However, there is no private cause of action pursuant to 15 U.S.C. §§ 1681n or 1681o if a furnisher fails to comply with the requirements described above. 15 U.S.C. § 1681s-2(c)(1). Only states may maintain a cause of action against furnishers of information who willfully or negligently violate these requirements. 15 U.S.C. § 1681s(c)(1)(B).

b.

A furnisher of information is subject to additional requirements after a consumer reporting agency notifies it of a dispute with respect to the information that it provides. In such situations, the furnisher must (1) conduct an investigation, (2) review any information provided by the consumer reporting agency, (3) report the results of the investigation to the consumer reporting agency, (4) report any inaccuracies to all consumer reporting agencies which may have received the inaccurate information, and (5) correct any inaccuracies in the information it provides. 15 U.S.C. § 1681s-2(b).

________

STATED PROBLEM A => Copy out the full passage on furnisher obligations, word for word.
The entries that follow come from a separate source unrelated to the furnisher passage.

DATASET EXCERPTS =>
________

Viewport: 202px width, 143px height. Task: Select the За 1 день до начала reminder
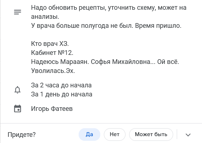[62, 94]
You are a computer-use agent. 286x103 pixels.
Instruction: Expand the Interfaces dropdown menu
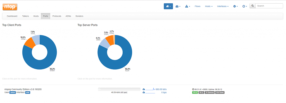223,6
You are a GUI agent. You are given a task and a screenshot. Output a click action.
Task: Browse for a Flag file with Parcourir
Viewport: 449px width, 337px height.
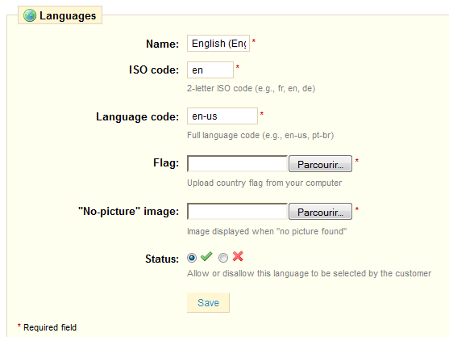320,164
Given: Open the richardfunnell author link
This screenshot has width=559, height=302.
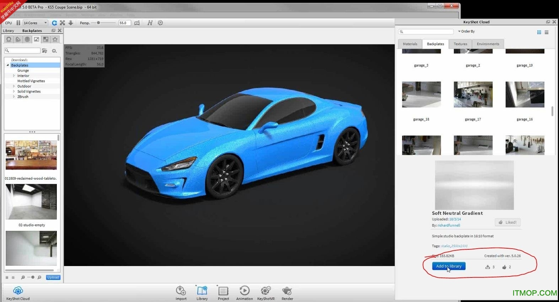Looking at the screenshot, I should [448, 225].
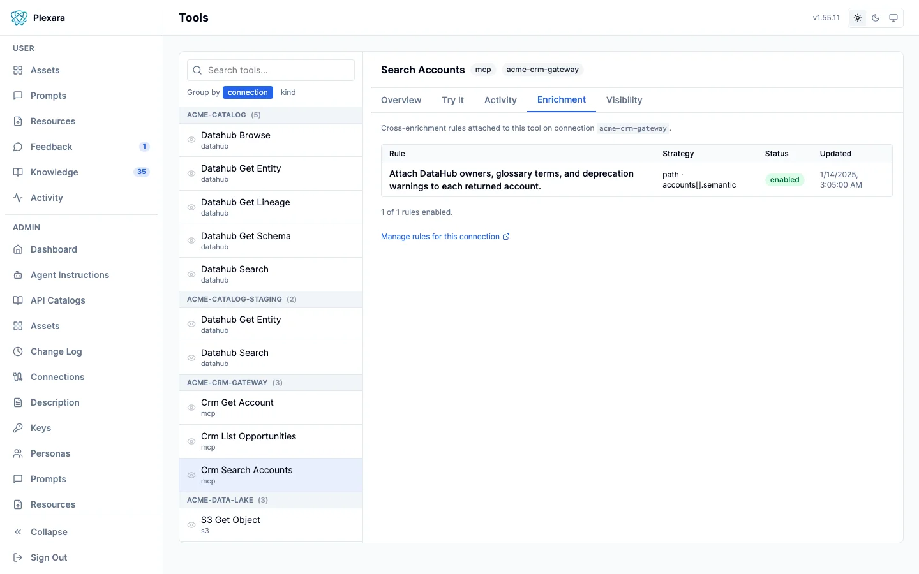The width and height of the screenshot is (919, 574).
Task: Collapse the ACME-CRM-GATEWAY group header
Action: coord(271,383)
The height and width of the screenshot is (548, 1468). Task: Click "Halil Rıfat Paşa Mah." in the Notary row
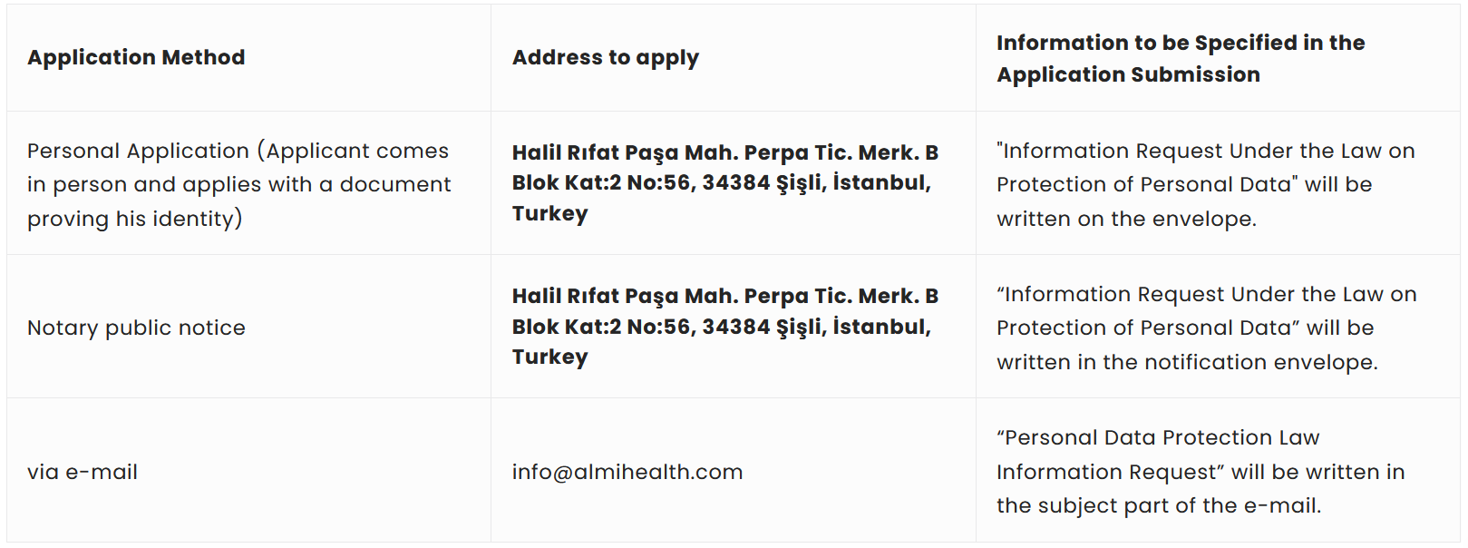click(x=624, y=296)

________

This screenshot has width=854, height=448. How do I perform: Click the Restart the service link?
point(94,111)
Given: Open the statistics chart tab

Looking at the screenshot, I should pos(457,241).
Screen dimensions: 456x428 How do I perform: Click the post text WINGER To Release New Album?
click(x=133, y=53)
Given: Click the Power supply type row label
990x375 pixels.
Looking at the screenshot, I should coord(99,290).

________

STATED PROBLEM B => Rewrite the entries from the line with "Given: Click the Power supply type row label" through the line with "Looking at the screenshot, I should coord(99,290).", changing "Power supply" to "Voltage" and leaving everything else unchanged. Give only those lines.

TASK RESULT A =>
However, there is no private cause of action pursuant to 15 U.S.C. §§ 1681n or 1681o if a furnisher fails to comply with the requirements described above. 15 U.S.C. § 1681s-2(c)(1). Only states may maintain a cause of action against furnishers of information who willfully or negligently violate these requirements. 15 U.S.C. § 1681s(c)(1)(B).

b.

A furnisher of information is subject to additional requirements after a consumer reporting agency notifies it of a dispute with respect to the information that it provides. In such situations, the furnisher must (1) conduct an investigation, (2) review any information provided by the consumer reporting agency, (3) report the results of the investigation to the consumer reporting agency, (4) report any inaccuracies to all consumer reporting agencies which may have received the inaccurate information, and (5) correct any inaccuracies in the information it provides. 15 U.S.C. § 1681s-2(b).

TASK RESULT B =>
Given: Click the Voltage type row label
990x375 pixels.
Looking at the screenshot, I should coord(99,290).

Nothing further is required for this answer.